Source text
┄┄┄┄┄┄┄┄┄┄┄┄┄┄┄┄┄┄┄┄
(*******************************************************************************
# Cryptographic primitives : hash functions
*******************************************************************************)
include Basic.
(* ----------------------------------------------------------------- *)
(** We first declare a few constants and names to be used later. *)
abstract a : message.
abstract b : message.
abstract c : message.
name n : message.
name m : message.
name k : message.
name k' : index -> message.
system null.
(* ----------------------------------------------------------------- *)
(** ## Hash functions *)
hash h.
(** We have declared [h] as a keyed hash function satisfying
the PRF assumption: it is a family of pseudorandom functions.
┄┄┄┄┄┄┄┄┄┄┄┄┄┄┄┄┄┄┄┄
Dataset content
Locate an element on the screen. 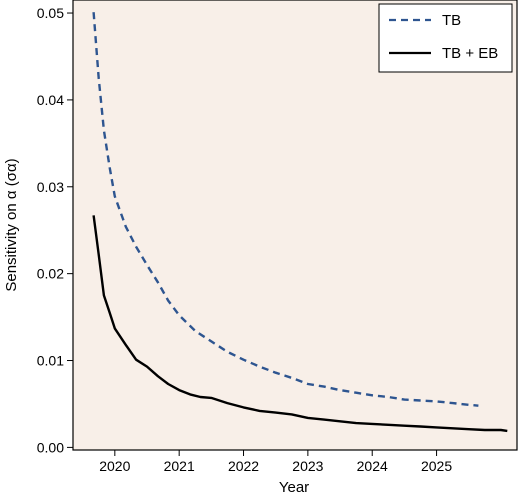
┄┄┄┄┄┄┄┄┄┄┄┄┄┄┄┄┄┄┄┄
Task brief
In the hash functions source, what assumption is the keyed hash function h declared to satisfy? The data has no connection to the hash functions source.

Solution to the exercise
The PRF assumption, meaning it is a family of pseudorandom functions.